Mesmo com a consolidação das informações a respeito das compras internacionais, a orientação da Receita era pela manutenção da isenção para as empresas seguirem no programa de conformidade. Até o momento, as principais varejistas asiáticas, Shein e AliExpress, não manifestaram qualquer intenção de sair do programa.
Um dos principais argumentos das varejistas internacionais contra a taxação do imposto de importação é que em outros países existe uma faixa de isenção, chamado de "De minimis", por conta do custo alto para acompanhar um alto volume de remessas contra o baixo valor de arrecadação que esse tipo de encomenda pode gerar aos cofres dos países. Rossi, da Tendências, explica que a lógica é verdadeira, mas que nem todos os países seguem essa regra para remessas entre empresas e pessoas físicas.

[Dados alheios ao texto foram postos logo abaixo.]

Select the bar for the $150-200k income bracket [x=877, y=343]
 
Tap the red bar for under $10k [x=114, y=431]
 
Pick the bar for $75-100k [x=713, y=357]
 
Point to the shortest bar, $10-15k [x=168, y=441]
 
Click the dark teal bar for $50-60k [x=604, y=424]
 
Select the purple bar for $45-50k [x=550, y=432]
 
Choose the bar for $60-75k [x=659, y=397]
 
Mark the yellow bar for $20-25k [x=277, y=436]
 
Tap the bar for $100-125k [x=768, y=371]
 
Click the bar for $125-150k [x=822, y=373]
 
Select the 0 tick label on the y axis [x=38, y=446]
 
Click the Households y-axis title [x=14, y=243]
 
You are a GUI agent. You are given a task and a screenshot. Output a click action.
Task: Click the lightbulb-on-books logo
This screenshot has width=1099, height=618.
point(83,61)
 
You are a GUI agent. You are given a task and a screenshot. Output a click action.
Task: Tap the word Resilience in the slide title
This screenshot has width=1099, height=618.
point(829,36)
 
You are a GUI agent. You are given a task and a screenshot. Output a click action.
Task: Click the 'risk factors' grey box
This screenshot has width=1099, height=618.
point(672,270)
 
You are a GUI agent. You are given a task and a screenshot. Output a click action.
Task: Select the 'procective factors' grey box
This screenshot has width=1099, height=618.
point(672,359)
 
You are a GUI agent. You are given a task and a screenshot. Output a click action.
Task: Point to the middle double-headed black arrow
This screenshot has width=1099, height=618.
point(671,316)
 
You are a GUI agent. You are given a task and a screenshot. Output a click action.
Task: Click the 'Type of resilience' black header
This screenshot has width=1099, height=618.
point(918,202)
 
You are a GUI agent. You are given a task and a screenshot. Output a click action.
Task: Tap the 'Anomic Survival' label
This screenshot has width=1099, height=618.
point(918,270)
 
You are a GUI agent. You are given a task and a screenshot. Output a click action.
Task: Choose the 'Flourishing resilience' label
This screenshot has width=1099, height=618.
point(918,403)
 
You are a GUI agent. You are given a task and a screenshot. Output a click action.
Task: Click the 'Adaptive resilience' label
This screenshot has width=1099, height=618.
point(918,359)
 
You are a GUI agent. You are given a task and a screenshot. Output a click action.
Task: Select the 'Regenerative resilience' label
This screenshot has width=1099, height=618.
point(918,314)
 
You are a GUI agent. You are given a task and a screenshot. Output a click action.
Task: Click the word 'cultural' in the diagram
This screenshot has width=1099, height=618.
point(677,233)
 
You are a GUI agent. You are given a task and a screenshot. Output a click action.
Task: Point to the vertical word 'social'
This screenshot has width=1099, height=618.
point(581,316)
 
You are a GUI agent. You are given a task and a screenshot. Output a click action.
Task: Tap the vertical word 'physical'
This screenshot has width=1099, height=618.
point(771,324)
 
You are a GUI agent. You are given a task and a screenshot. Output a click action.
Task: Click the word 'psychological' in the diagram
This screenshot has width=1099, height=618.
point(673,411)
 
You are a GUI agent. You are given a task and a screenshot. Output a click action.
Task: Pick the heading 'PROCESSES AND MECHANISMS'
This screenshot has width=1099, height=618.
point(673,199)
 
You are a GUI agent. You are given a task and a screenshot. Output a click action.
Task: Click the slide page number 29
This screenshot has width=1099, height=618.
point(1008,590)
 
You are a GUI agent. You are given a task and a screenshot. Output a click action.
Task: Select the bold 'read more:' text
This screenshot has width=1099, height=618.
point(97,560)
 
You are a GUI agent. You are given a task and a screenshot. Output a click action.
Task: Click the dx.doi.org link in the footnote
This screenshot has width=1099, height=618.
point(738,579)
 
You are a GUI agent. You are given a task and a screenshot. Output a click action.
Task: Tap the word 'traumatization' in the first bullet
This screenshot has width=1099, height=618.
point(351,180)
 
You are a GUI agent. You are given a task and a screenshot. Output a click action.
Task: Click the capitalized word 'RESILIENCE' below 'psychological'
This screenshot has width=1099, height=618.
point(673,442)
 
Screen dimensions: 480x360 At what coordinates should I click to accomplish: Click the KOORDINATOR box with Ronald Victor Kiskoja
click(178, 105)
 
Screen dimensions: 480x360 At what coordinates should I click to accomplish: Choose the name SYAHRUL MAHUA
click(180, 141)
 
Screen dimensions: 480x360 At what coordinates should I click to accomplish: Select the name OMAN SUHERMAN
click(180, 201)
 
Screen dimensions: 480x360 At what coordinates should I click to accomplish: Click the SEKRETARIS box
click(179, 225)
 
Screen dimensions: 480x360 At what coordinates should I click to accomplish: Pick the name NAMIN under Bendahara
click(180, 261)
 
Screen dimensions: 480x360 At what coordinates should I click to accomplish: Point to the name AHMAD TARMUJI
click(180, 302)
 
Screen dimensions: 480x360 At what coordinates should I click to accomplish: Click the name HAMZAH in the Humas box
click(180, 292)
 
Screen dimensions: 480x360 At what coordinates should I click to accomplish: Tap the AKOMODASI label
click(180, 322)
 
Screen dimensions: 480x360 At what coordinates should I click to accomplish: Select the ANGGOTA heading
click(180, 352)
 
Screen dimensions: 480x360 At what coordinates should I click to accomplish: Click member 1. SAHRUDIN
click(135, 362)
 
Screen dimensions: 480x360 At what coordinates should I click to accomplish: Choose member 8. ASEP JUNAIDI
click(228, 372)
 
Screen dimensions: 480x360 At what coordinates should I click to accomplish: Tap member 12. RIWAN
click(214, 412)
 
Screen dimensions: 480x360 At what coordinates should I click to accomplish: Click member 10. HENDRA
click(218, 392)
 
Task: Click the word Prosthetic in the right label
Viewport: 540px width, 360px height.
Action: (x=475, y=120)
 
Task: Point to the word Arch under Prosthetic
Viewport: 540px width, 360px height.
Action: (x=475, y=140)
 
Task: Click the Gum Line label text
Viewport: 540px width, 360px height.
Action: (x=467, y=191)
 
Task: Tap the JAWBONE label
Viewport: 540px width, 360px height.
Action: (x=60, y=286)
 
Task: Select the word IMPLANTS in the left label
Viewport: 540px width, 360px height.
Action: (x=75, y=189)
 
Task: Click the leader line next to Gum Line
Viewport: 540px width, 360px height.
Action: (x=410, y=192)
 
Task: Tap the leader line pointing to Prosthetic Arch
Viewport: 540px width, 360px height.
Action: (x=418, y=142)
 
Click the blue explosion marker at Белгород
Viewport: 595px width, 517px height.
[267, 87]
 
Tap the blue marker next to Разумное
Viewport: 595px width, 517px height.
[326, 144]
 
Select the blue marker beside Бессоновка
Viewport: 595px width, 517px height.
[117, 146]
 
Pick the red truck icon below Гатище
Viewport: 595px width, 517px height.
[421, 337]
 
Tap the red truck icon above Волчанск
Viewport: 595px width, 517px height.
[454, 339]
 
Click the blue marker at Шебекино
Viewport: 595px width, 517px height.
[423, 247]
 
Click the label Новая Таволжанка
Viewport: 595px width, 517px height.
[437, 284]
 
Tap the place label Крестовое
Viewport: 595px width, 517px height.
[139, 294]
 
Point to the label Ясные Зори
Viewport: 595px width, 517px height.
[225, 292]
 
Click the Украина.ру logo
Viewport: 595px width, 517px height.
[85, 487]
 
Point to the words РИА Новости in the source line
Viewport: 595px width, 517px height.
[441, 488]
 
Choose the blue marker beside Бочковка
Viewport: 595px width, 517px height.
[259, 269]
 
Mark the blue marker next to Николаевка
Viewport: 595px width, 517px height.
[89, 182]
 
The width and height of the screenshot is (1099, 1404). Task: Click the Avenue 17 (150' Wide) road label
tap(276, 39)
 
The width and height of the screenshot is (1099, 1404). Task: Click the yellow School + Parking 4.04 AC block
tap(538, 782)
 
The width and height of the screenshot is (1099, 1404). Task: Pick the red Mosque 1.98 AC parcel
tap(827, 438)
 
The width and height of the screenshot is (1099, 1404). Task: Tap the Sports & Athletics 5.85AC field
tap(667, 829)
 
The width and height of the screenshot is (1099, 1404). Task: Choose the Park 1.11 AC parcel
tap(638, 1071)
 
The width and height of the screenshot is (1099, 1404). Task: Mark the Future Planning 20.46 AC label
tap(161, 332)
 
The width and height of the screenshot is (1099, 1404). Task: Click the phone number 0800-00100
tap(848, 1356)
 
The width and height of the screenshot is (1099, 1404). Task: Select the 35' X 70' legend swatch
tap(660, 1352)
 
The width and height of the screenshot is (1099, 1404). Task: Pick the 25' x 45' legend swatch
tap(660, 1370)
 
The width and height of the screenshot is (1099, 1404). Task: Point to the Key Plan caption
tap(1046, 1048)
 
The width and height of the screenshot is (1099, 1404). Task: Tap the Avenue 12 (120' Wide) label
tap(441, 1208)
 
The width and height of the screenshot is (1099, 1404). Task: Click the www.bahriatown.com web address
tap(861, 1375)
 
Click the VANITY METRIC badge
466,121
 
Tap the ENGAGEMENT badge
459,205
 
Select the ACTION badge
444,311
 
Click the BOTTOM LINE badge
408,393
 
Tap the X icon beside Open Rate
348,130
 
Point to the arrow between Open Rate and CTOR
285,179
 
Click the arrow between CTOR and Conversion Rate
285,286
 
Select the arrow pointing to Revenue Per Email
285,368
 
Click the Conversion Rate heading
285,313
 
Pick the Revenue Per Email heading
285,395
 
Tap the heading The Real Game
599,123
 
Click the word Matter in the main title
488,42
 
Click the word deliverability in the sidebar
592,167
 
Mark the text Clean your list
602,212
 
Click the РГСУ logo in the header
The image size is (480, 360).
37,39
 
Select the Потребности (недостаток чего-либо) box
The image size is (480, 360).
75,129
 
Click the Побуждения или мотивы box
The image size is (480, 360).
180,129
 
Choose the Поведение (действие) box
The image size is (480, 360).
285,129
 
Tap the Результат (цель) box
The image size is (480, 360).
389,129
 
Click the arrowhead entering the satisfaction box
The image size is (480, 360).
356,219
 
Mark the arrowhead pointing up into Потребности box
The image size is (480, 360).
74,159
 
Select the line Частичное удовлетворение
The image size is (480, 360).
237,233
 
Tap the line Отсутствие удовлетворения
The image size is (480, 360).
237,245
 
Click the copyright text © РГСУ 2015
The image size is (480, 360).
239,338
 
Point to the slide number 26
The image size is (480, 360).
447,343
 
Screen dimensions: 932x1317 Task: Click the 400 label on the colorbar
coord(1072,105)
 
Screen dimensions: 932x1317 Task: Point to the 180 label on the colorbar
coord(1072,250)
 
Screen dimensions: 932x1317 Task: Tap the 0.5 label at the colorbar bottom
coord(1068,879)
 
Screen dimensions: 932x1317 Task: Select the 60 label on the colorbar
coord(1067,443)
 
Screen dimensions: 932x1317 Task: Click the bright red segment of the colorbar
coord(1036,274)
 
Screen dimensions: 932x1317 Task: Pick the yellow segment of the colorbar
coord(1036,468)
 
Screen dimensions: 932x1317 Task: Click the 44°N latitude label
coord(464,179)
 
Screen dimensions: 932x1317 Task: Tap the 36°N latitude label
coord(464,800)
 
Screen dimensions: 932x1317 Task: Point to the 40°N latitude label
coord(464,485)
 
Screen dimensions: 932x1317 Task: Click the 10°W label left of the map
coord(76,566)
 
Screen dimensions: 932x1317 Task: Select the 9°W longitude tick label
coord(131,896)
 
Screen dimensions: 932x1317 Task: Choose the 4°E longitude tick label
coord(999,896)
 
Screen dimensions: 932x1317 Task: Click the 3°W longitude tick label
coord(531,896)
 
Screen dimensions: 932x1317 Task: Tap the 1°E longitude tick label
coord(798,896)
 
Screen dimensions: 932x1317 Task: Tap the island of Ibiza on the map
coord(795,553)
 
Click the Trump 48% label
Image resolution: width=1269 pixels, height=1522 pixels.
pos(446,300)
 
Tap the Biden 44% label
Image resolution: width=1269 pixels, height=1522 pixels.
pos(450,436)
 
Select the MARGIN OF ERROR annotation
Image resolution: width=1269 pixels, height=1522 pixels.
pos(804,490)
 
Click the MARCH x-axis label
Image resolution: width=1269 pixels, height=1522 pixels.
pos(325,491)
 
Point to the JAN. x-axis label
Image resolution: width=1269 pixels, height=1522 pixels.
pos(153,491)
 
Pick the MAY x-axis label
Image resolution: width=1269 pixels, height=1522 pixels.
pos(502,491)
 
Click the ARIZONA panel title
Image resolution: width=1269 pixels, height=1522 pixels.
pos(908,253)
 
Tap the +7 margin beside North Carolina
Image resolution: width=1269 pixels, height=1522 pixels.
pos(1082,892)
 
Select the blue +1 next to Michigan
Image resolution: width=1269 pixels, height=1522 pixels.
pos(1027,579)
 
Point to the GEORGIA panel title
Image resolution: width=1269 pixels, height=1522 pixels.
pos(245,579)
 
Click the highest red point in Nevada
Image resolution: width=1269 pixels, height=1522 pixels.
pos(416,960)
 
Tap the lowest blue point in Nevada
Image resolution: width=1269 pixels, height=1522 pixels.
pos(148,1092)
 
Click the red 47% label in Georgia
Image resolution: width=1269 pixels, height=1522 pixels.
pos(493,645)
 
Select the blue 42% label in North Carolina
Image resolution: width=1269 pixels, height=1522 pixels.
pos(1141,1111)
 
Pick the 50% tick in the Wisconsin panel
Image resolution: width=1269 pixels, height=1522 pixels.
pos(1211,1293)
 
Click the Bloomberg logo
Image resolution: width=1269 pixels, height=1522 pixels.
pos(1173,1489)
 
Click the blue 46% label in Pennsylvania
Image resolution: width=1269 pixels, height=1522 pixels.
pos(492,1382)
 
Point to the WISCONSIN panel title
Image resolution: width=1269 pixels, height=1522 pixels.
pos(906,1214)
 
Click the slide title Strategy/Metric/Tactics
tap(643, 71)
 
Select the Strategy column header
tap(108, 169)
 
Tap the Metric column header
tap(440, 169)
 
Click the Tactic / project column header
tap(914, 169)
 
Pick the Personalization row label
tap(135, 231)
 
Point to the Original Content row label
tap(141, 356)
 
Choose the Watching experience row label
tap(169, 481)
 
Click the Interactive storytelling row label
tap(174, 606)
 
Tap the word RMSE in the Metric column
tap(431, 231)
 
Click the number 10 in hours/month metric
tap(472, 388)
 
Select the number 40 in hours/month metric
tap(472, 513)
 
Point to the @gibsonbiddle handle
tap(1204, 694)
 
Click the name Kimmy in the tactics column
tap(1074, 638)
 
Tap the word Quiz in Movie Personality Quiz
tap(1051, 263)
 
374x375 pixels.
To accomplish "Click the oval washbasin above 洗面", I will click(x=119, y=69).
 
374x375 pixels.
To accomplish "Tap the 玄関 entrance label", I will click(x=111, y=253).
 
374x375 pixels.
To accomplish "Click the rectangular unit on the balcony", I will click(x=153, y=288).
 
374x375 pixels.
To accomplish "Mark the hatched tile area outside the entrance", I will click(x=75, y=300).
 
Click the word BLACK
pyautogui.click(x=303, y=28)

"Alguns países com De minimis têm programas de conformidade muito parecido com o Brasil, a União Europeia é um bom exemplo", diz Rossi.
Duas pesquisas tentam mostrar quais serão as classes mais afetadas pela taxação de 20%. Um levantamento da Ipsos, encomendado pela Shein no Brasil, mostra que 88% dos clientes da plataforma são das classes C, D e E. A empresa afirma que as classes D e E representam metade dos clientes. Os dados são do primeiro trimestre de 2024. A plataforma afirma que abriu seus dados pela primeira vez para mostrar que o que "está em jogo na discussão sobre a taxação é o acesso de brasileiros mais pobres a produtos internacionais de qualidade".
Porém, outra pesquisa, realizada pela FSB a pedido da Confederação Nacional da Indústria (CNI), aponta que famílias com faixa de renda superior a 5 salários mínimos são as que mais realizaram compras internacionais em 2023.
Os dados mostram que na faixa de mais de 5,5 salários mínimos, 41% responderam que sim e 59% que não. De 2 a 5 salários mínimos, 27% que sim e 71% que não. De 1 a 2 salários mínimos, 21% que sim e 76% que não. E até 1,5 salário mínimo, 15% que sim e 82% que não.